Florida’s dog bite law, which is found at Florida Statute 767.04 and is titled “Damage by Dogs”, states the following:

767.04 Dog owner’s liability for damages to persons bitten.

The owner of any dog that bites any person while such person is on or in a public place, or lawfully on or in a private place, including the property of the owner of the dog, is liable for damages suffered by persons bitten, regardless of the former viciousness of the dog or the owners’ knowledge of such viciousness. However, any negligence on the part of the person bitten that is a proximate cause of the biting incident reduces the liability of the owner of the dog by the percentage that the bitten person’s negligence contributed to the biting incident.  A person is lawfully upon private property of such owner within the meaning of this act when the person is on such property in the performance of any duty imposed upon him or her by the laws of this state or by the laws or postal regulations of the United States, or when the person is on such property upon invitation, expressed or implied, of the owner. However, the owner is not liable, except as to a person under the age of 6, or unless the damages are proximately caused by a negligent act or omission of the owner, if at the time of any such injury the owner had displayed in a prominent place on his or her premises a sign easily readable including the words “Bad Dog.” The remedy provided by this section is in addition to and cumulative with any other remedy provided by statute or common law.

Can A Florida Landlord Be Held Liable For A Tenant’s Dog?

**Information supplied**:
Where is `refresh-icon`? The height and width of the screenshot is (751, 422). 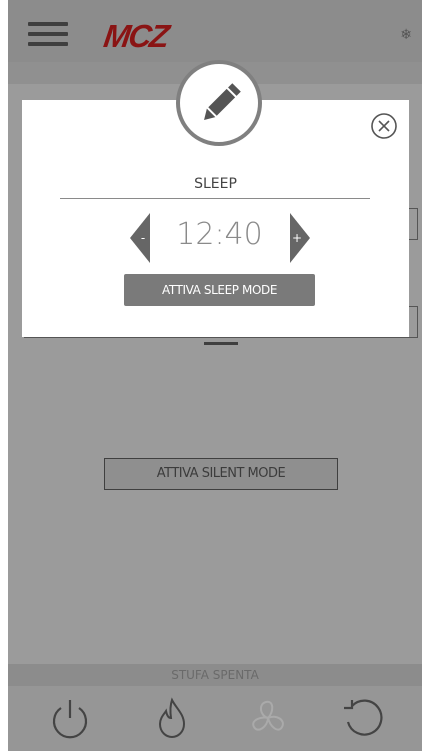 refresh-icon is located at coordinates (362, 718).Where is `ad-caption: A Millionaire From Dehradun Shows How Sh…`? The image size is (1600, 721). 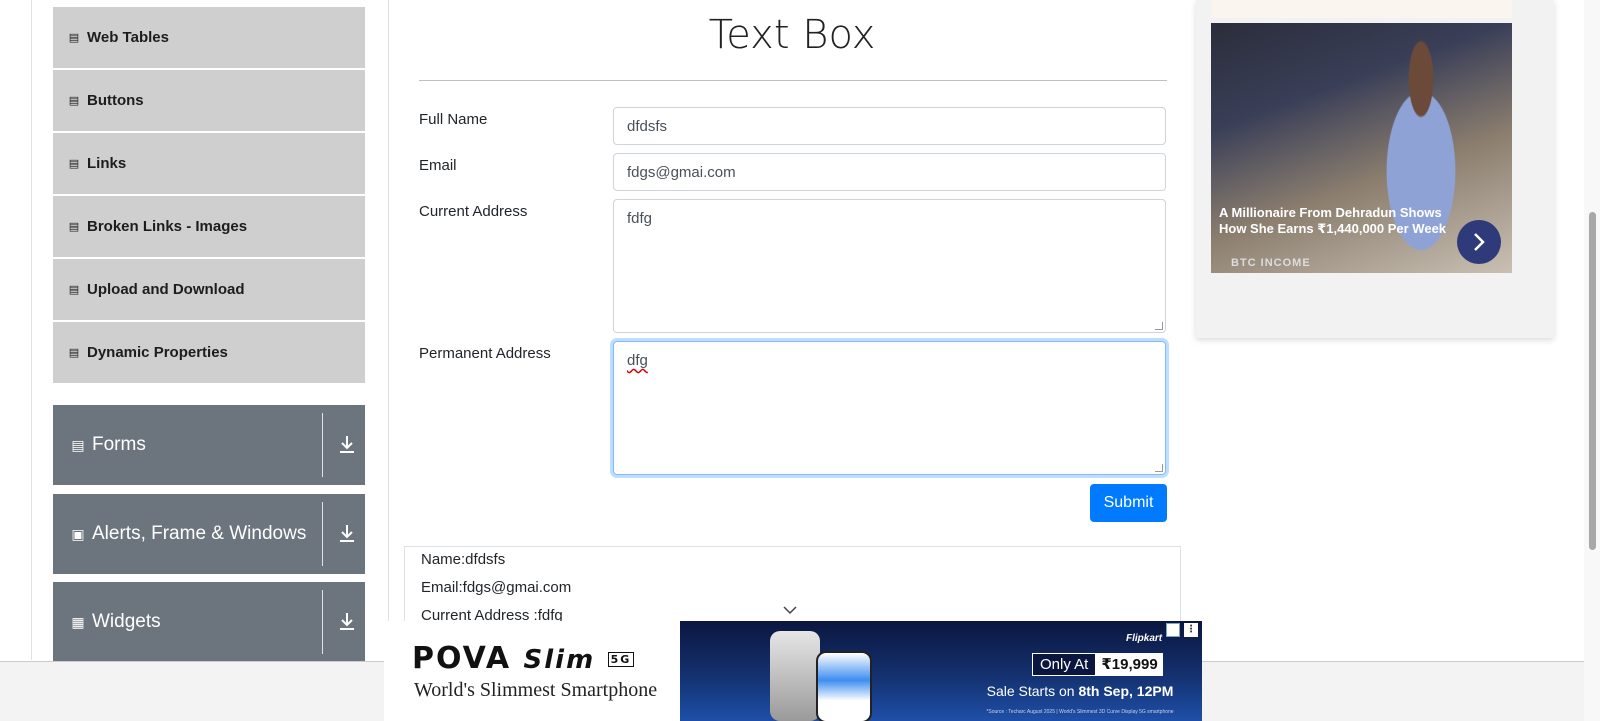 ad-caption: A Millionaire From Dehradun Shows How Sh… is located at coordinates (1333, 220).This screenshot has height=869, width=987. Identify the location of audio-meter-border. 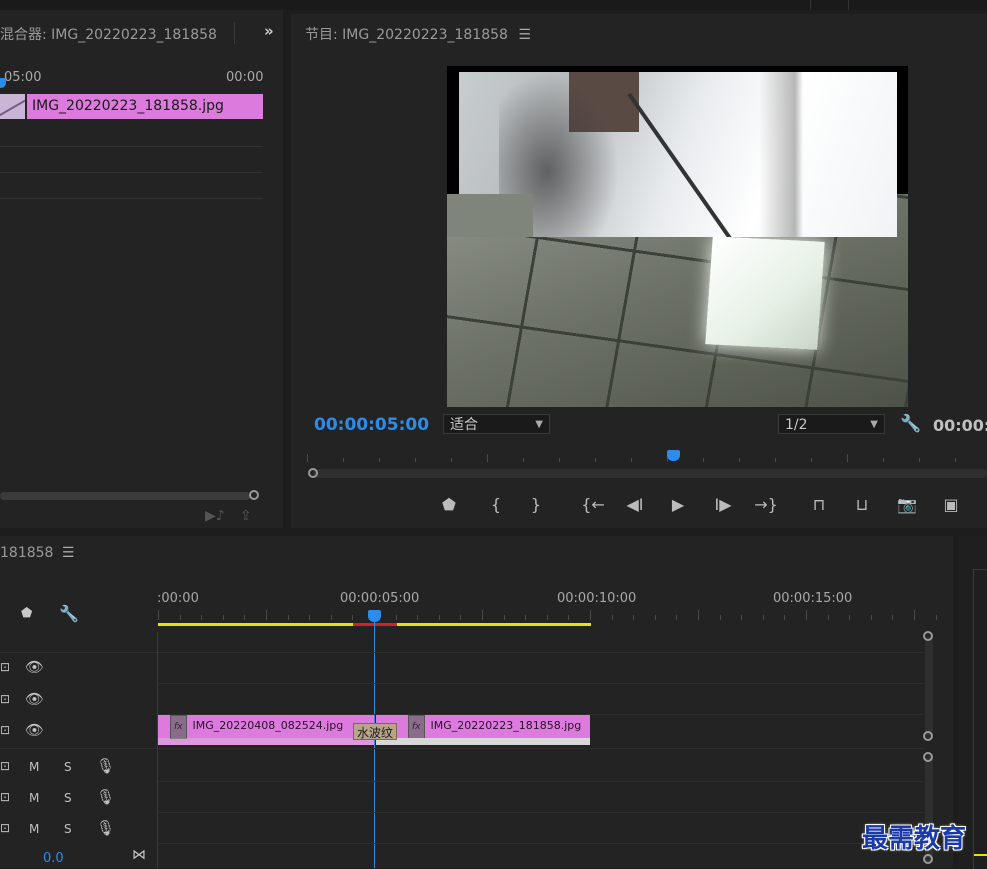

**Problems and tasks**:
[A] Summarize the text on Florida's dog bite law in two sentences.
[B] Pick up the text on Florida's dog bite law from where it stops and keep writing.

**Results of the exercise**:
[A] Under Florida Statute 767.04, a dog's owner is liable for damages to anyone the dog bites in a public place or while lawfully on private property, including the owner's, regardless of the dog's former viciousness or the owner's knowledge of it, though the bitten person's own negligence reduces that liability by the percentage it contributed. The owner is not liable if a readable "Bad Dog" sign was prominently displayed, except as to a person under 6 or when the owner's negligence proximately caused the damages, and this remedy is in addition to any other statutory or common-law remedy.

[B]
Under the law, it is clear that dog owners can be held liable for injuries caused by their dogs to others – but what happens when the dog owner is a tenant in a single family residence, condo, or an apartment building? In those situations can the landlord be held liable as well for injuries sustained in a dog bite?

What about when the landlord received notice that a tenant has a vicious dog and did nothing, or when the landlady knows that a fence is not repaired which allows a dog to get out? Is the landlord responsible here?

Under Florida’s dog bite law (Florida Statute 767.11), the definition of the “owner” of a dog when a dog has bitten someone is “any person, firm, corporation, or organization possessing, harboring, keeping, or having control or custody of an animal….”

That’s a pretty broad definition. So broad, that there have been instances where the landlord who has leased to someone with a dog ends up being held legally liable for the injuries caused by the tenant’s animal.

What Kind Of Compensation Can A Dog Bite Victim Recover?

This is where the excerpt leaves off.